Hams wanted an open alternative to WIRES-X, and it arrived through Jonathan Naylor, G4KLX, and his MMDVM project. MMDVM let inexpensive modems and hotspots speak Fusion among other modes, and G4KLX wrote the matching server side: the YSFReflector, plus the YSFGateway, YSFParrot, and later the DG-ID Gateway — collectively the "YSFClients" suite. In hotspot parlance, a "YSF reflector" means this open, community system, not anything sold by Yaesu.

Reflector listings and host files were maintained for years by Kim Hübel, DG9VH, at ysfreflector.de.
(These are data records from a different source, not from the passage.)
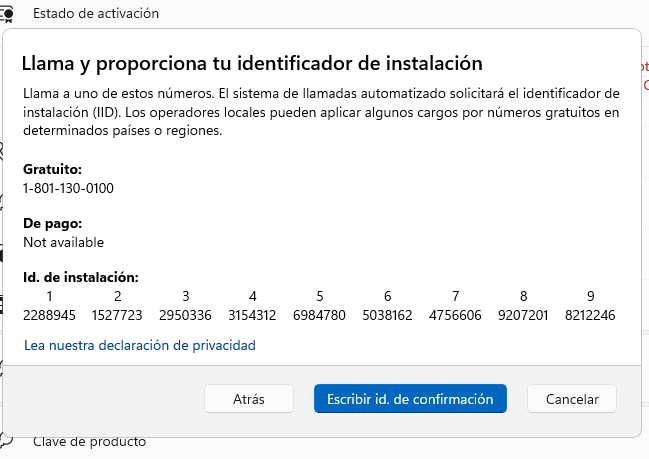This screenshot has width=649, height=459.
Task: Click the Atrás button
Action: [x=249, y=398]
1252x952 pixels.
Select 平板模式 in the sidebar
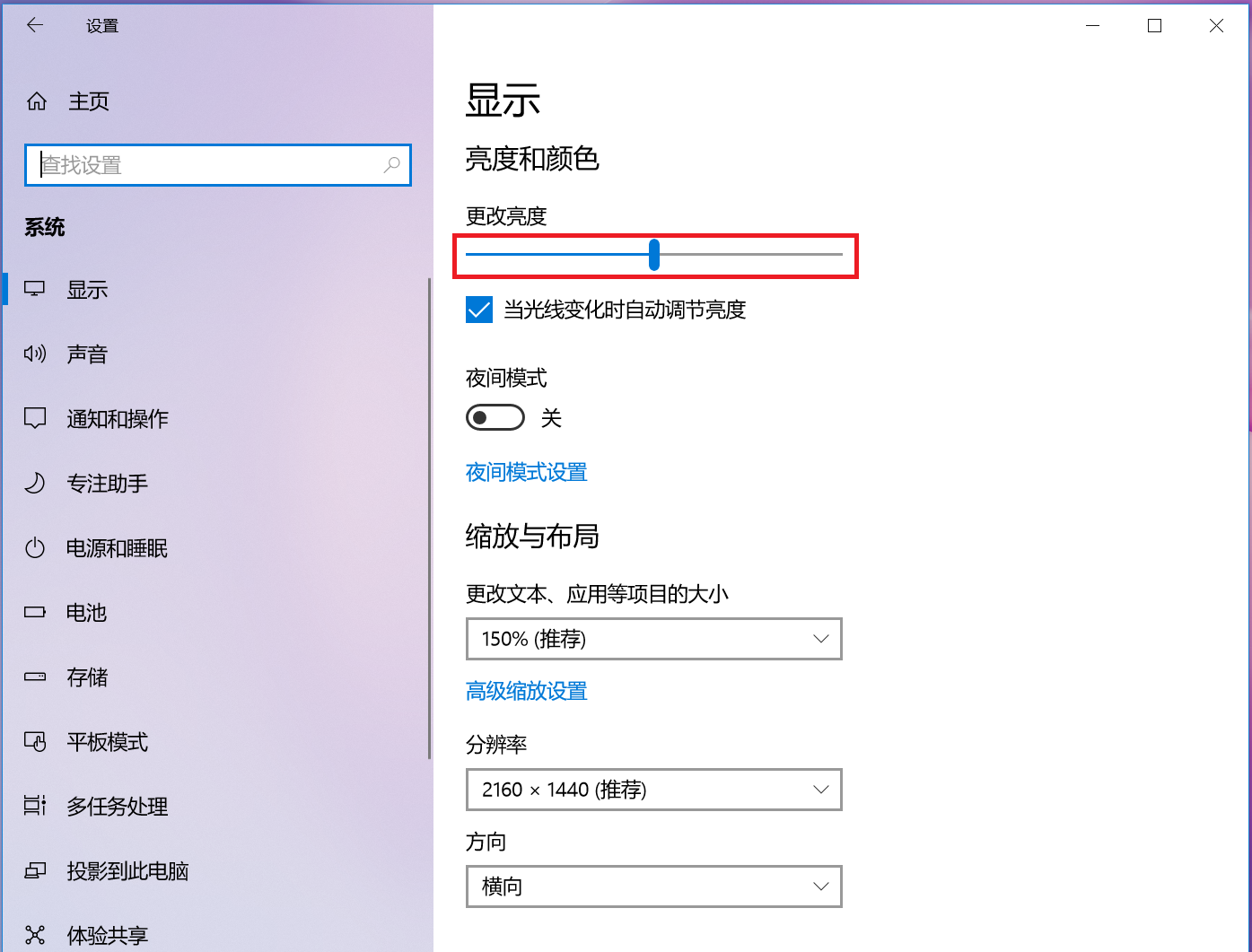[107, 742]
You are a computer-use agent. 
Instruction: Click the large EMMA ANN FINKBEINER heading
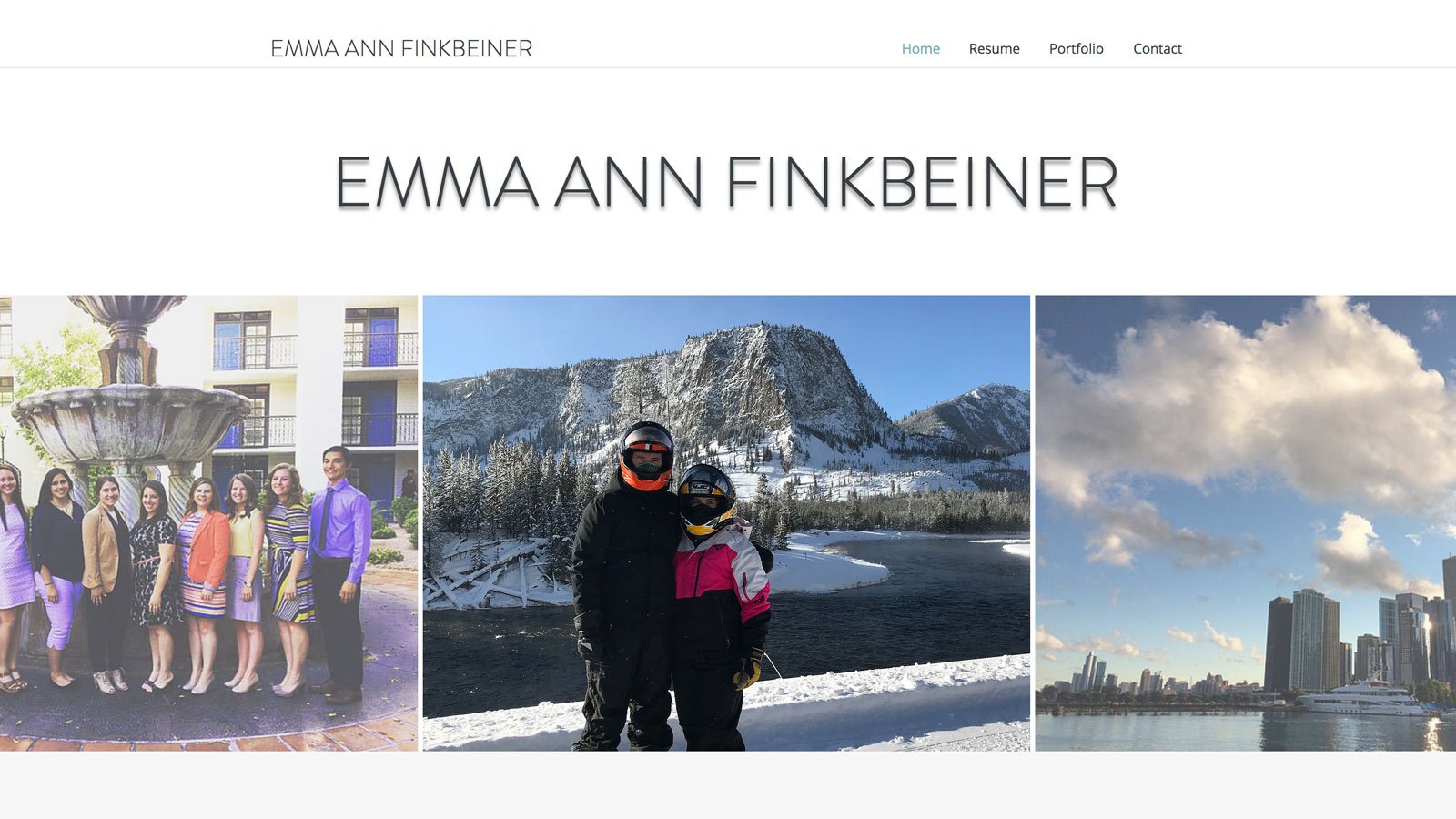click(726, 184)
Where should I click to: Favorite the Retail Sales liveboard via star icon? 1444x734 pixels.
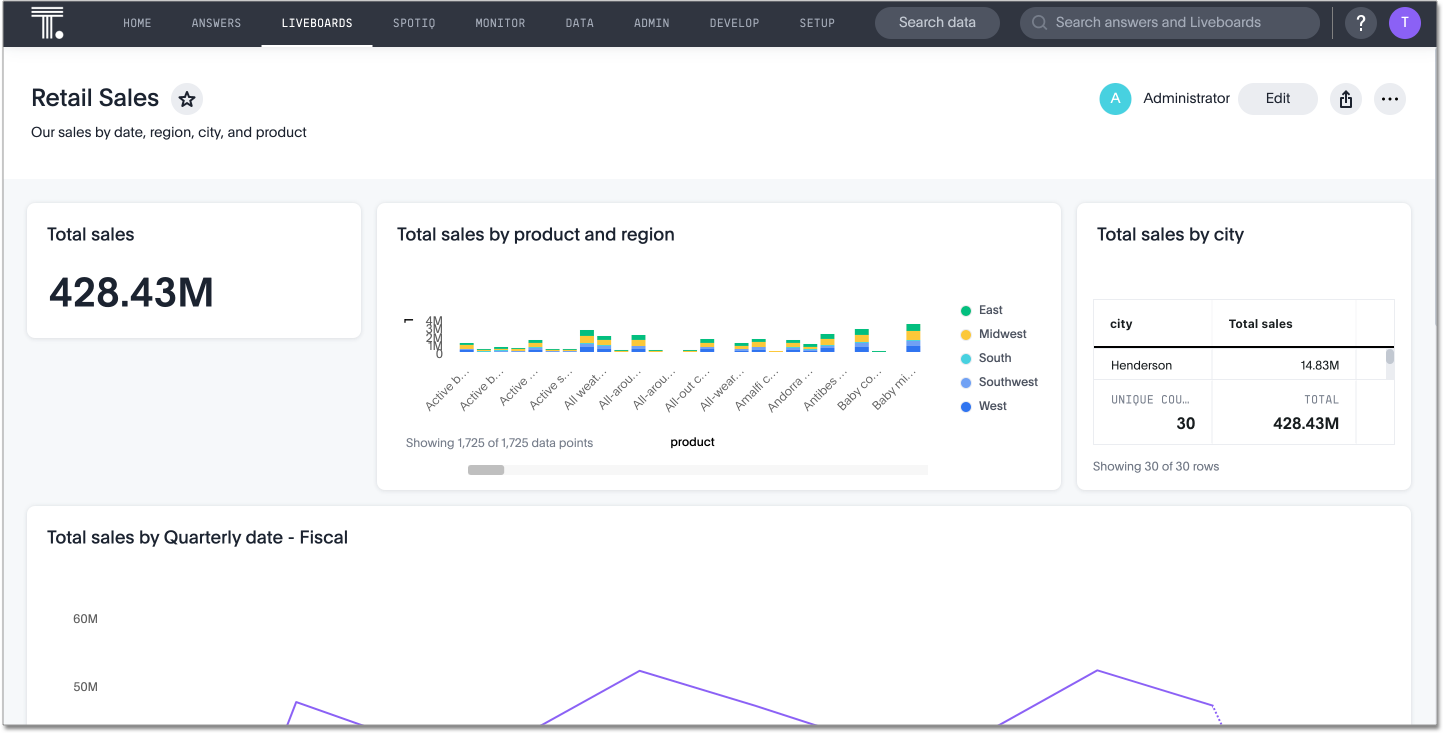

On 1 June 2025 that registry was handed to the DVRef team (Steve Miller, KC1AWV), which now serves the host files that Pi-Star, WPSD, and similar software rely on to find each other.

FCS — the DV4mini team's network

A second, parallel reflector system grew up alongside G4KLX's YSF reflectors: FCS. It came not from a reflector project but from a hotspot product — the DV4mini, a USB stick built in 2015 by a German team led by Torsten Schultze (DG1HT), with Stefan Reimann (DG8FAC) and Kurt Moraw (DJ0ABR), and contributions from Michael Peil (DJ2VA), Meinhard "Mike" Guenther (DL2MF), Klaus Woerner (DL5KV), and Hans-Jürgen Barthen (DL5DI).

On 29 July 2015, DG1HT brought up FCS001, the first FCS reflector. The system uses rooms numbered 0–99 within named servers (FCS001, FCS002, and so on), with FCS002 becoming an early US C4FM reflector. FCS and YSF are different systems with different architectures, but both are open to hotspots, and software like Pi-Star and WPSD speaks both — which is why a Fusion user has to know whether a given destination is a "YSF" room or an "FCS" room.

2017: System Fusion II, DG-ID and IMRS

Yaesu's second-generation repeater, the DR-2X, arrived around 2017 and brought two ideas that shaped everything downstream.

The first was DG-ID (Digital Group ID), a 00–99 group tag carried in every transmission. DG-ID 00 monitors everything; other values partition users into groups and, on networks, select rooms. DG-ID replaced the older digital-squelch scheme and became the addressing primitive that later networks would lean on.

The second was IMRS (Internet-linked Multi-site Repeater System), Yaesu's own repeater-to-repeater linking over IP. With the optional LAN-01A board, a DR-2X can be configured with up to about 100 partner repeaters, with DG-ID controlling how calls route between them. IMRS is a peer mesh between DR-2X machines — no central server, no hotspot access, and independent of WIRES-X.

YCS — the DG-ID routing matrix

The last major piece tied DG-ID together with the multiprotocol idea. YCS, written by Kurt Baumann (OE1KBC) — also the author of IPSC2, the software at the core of the DMR+ and DMR-MARC networks — was the first C4FM network with its own routing matrix, DVMatrix. Each YCS server offers 100 digital groups, every one addressable straight from the radio's DG-ID, and through DVMatrix it bridges Fusion into the DMR and D-Star worlds, so a DG-ID can map onto a DMR talkgroup.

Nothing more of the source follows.